OK, danke. Vielleicht sollte ich diese Marke doch auf die Liste der möglicherweise kaufbaren setzen. Scheinen doch nicht soo schlecht zu sein, wie ich das eingeschätzt hatte.
wie die andern schon geschrieben haben, vermische nicht gelentlichen Hobbygebrauch mit heftigem Hobbygebrauch, die Profis eh mal außen vor. Eine einfache mechanische Schlagbohrmaschine ist keine einfache pneumatische Schlagbohrmaschine. Markennamen sagen schon lange nichts mehr. Es gibt keine eierlegende Wollmichsau die ein Leben lang hält. Außer man arbeitet nicht damit. Viele namhafte Firmen haben eine Serie mit eingekauften Billigprodukten im Angebot die sich nicht von no-names unterscheiden, bis auf das outfit. Mein teurer Fein Akku-Schrauber hat sich als ein Mitsubishi-Produkt mit Plastikgetriebe mit einem Mabutchi- Modellbaumotor herausgestellt.
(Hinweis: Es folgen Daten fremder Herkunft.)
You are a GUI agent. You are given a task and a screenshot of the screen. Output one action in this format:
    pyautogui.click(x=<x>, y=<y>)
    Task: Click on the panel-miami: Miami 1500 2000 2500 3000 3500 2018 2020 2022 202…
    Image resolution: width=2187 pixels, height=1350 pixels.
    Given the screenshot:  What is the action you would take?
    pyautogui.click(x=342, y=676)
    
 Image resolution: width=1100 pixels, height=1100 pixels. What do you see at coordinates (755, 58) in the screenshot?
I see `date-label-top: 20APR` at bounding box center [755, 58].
Das Gesicht der Herren von Fein-Tools, als ich denen das Teil auf den Tisch legte, kein Kommentar.
Da gibt es nur zwei Möglichkeiten, entweder du legst richtig Knete auf den Tisch und deine Urenkel freuen sich noch dran, oder kauf was du willst, und sei nicht traurig, wenn du das Ende dieser Maschine erlebst.
ich kann gut nachvollziehen, dass Du Dir den Unterschied zwischen Bohrhammer und Schlagbohrer nicht vorstellen kannst, wenn Du keinen besitzt.
Ich konnte mir vorher auch nicht vorstellen, auf folgendes nicht verzichten zu wollen: Navi, PC, Handy/Smartphone, Klimaanlage im Auto …
Bei einer Schlagbohrmaschine musst Du kräftig über Kopf gegen die Betondecke drücken. Entgegen der statistischen Wahrscheinlichkeit komme ich immer auf Armierungsdraht. Die Bohrer verglühen. Die Arme werden lahm, dass Loch wird immer breiter, aber kaum tiefer.
Beim Bohrhammer darf ich nicht drücken, dass erledigt der von selbst.
Mit den SDS-RobustLine-Bohrer muss ich aufpassen, dass ich nicht beim Nachbarn darüber ankomme: Dass Loch zieht sich von allein, blitzsauber und butterweich rein: Einmal ausprobieren - nie wieder Schlagbohrer!
Aber es stimmt: Den Bohrer gibt es nur für das SDS-System.
ich kann gut nachvollziehen, dass Du Dir den Unterschied
zwischen Bohrhammer und Schlagbohrer nicht vorstellen kannst,
wenn Du keinen besitzt.
*smile* es ist nicht so, dass ich noch nie mit einem Bohrhammer gearbeitet hätte und euch nicht glauben würde, dass man mit denen leicht und gerne arbeitet
Aber für meine hier geforderten Anforderungen wäre einer hoffnungslos überdimensioniert.